■ Complete the following:
1: Rewrite the paragraph of the essay that begins "Paul admonishes us" as a short bulleted list, keeping its main facts.
2: Summarize the essay in two sentences.
3: According to the essay, which verse of Romans 6 tells believers not to let sin reign in their mortal bodies?

■ Selected passage:
-*-

The Truth Between Extremes

by Kenneth E. Thomas

   It is amazing to me to consider how often folks come to conclusions that aren't justifiable, due to a misunderstanding or the misuse of a particular Bible passage or passages. Having said that, I do not mean to imply that I have never come to any erroneous conclusions myself, because I certainly have been guilty of doing exactly that: No doubt there are those who would say that I presently hold a view or some views which they believe to be erroneous in the light of their own understanding of that subject or of those subjects. Laying aside those thoughts for a moment, let us consider some of the statements we hear which are often used (even if unwittingly) by some Christians which tend to undermine our living the kind of righteous lives we are commanded to live to please our Lord and Savior, Jesus Christ.

    Paul admonishes us in Romans 6:1 with a question: "What shall we say then? Shall we continue in sin that grace may abound?" He then answers his own question with "Certainly not! How shall we who died to sin, live any longer in it?" (Romans 6:2). Later in the same chapter he admonished them (and us) not to allow sin to reign in our mortal bodies that we should obey it and the lusts thereof (V-12).

-*-

■ Data lines:
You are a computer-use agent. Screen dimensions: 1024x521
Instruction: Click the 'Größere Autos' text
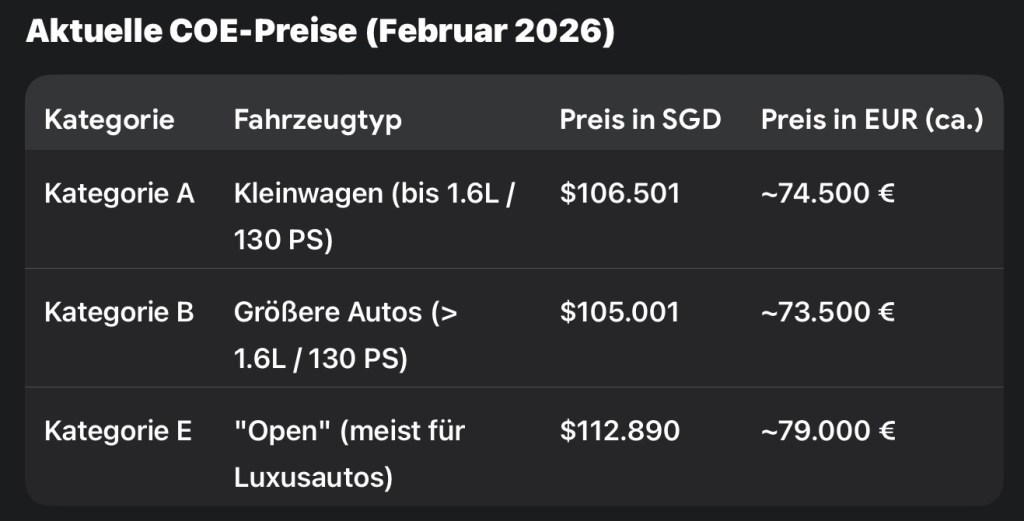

-*-

■ Answers to the exercise:
1:
- In Romans 6:1, Paul asks: "Shall we continue in sin that grace may abound?"
- In Romans 6:2, he answers: "Certainly not! How shall we who died to sin, live any longer in it?"
- In verse 12 of the same chapter, he warns not to let sin reign in our mortal bodies so that we obey it and its lusts.

2: The author observes that people often reach unjustifiable conclusions by misunderstanding or misusing Bible passages, admits to having done the same, and proposes to examine statements some Christians use that undermine righteous living. The author cites Romans 6, where Paul rejects continuing in sin so that grace may abound and urges believers not to let sin reign in their mortal bodies.

3: Verse 12.